Her guilt about the expense of the wedding she and Matthew had put her parents to, and about the embarrassment her mother and father were about to endure in explaining to their friends that her marriage was over barely a year after it had begun, weighed heavily on her, but she couldn’t bear the prospect of Linda badgering and cajoling, treating her as though she were fragile and damaged. The last thing she needed right now was her mother suggesting that she go back to Yorkshire, to be cocooned in the bedroom that had witnessed some of the worst times of her life.

After two days viewing a multitude of densely packed houses, Robin had put down a deposit on a box room in a house in Kilburn, where she would have five other housemates, and into which she would be able to move the following week. Every time she thought of the place, her stomach turned over in trepidation and misery. At the age of almost twenty-eight, she would be the oldest housemate.

Trying to propitiate Strike, she got out of the car and offered to help him with the kit bag, but he grunted at her that he could manage. As the canvas hit the metal floor of the Land Rover she heard a loud clattering of heavy metal tools and experienced a nervous spasm in her stomach.

Strike, who had taken fleeting stock of Robin’s appearance, had his worst suspicions strengthened. Pale, with shadows beneath her eyes, she managed to look both puffy and drawn and also seemed to have lost weight in the few days since he’d last seen her. The wife of his old army friend Graham Hardacre had been hospitalised in the early stages of pregnancy because of persistent vomiting. Perhaps one of Robin’s important appointments had been to address that problem.

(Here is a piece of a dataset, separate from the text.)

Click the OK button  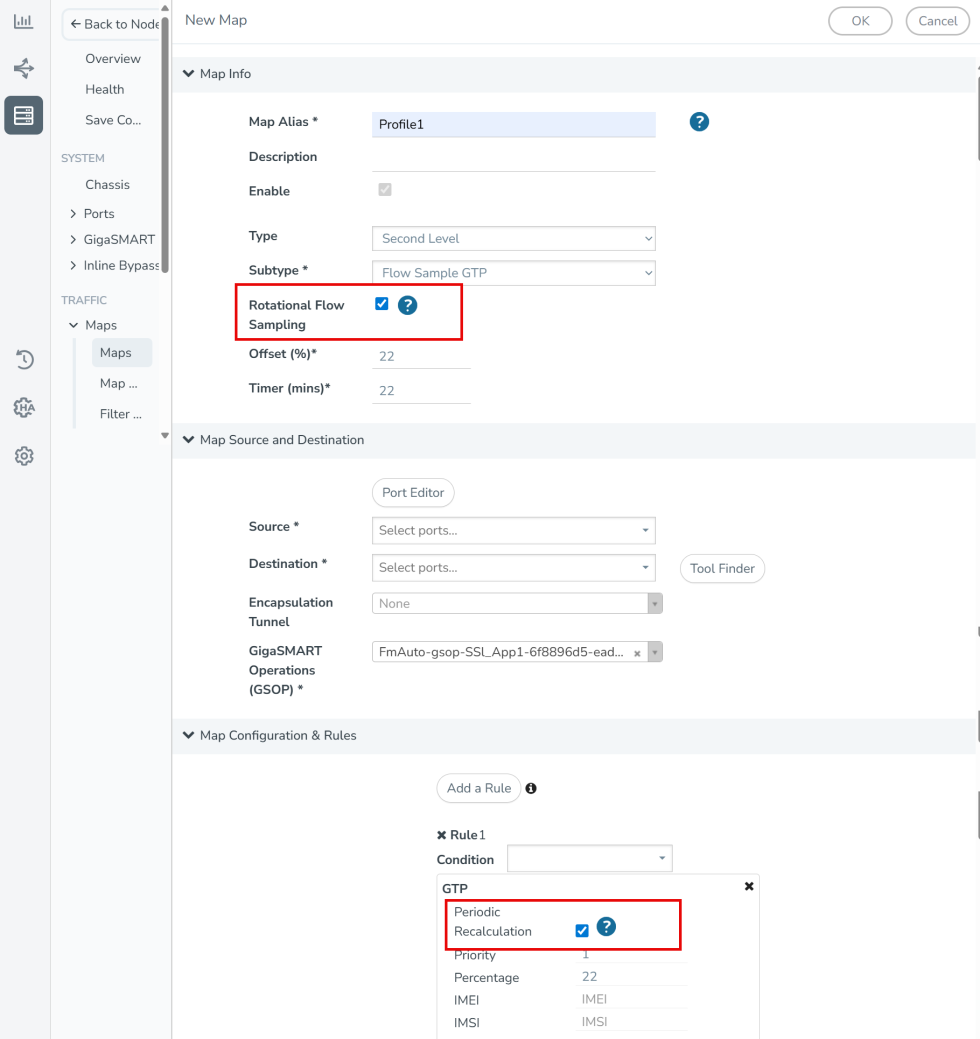[x=860, y=21]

‘You all right?’ Strike asked Robin roughly, buckling up his seatbelt.

‘Fine,’ she said, for what felt like the umpteenth time, taking his shortness as annoyance at his long Tube journey.

They drove out of London without talking. Finally, when they had reached the M40, Strike said:

‘Patterson’s back. He was watching the office this morning.’

‘You’re kidding!’

‘Has there been anyone round your place?’

‘Not that I know of,’ said Robin, after an almost imperceptible hesitation. Perhaps this was what Matthew had been calling her about, when he had tried to reach her in Masham.

‘You didn’t have any trouble getting away this morning?’

‘No,’ said Robin, honestly enough.

In the days that had elapsed since she’d walked out, she had imagined telling Strike that her marriage was over, but had not yet been able to find a form of words that she knew she would be able to deliver with the requisite calm. This frustrated her: it ought, she told herself, to be easy. He was the friend and colleague who had been there when she’d called off the wedding and who knew about Matthew’s previous infidelity with Sarah. She ought to be able to tell him casually mid-conversation, as she had with Raphael.

The problem was that on the rare occasions when she and Strike had shared revelations about their love lives, it had been when one of them had been drunk. Otherwise, a profound reserve on such matters had always lain between them, in spite of Matthew’s paranoid conviction that they spent most of their working lives in flirtation.

But there was more to it than that. Strike was the man she had hugged on the stairs at her wedding reception, the man with whom she had imagined walking out on her husband before the marriage could be consummated, the man for whom she had spent nights of her honeymoon wearing a groove in the white sand as she paced alone, wondering whether she was in love with him. She was afraid of giving herself away, afraid of betraying what she had thought and felt, because she was sure that if he ever had the merest suspicion of what a disruptive factor he had been, in both the beginning and the end of her marriage, it would surely taint their working relationship, as certainly as it would surely prejudice her job if he ever knew about the panic attacks.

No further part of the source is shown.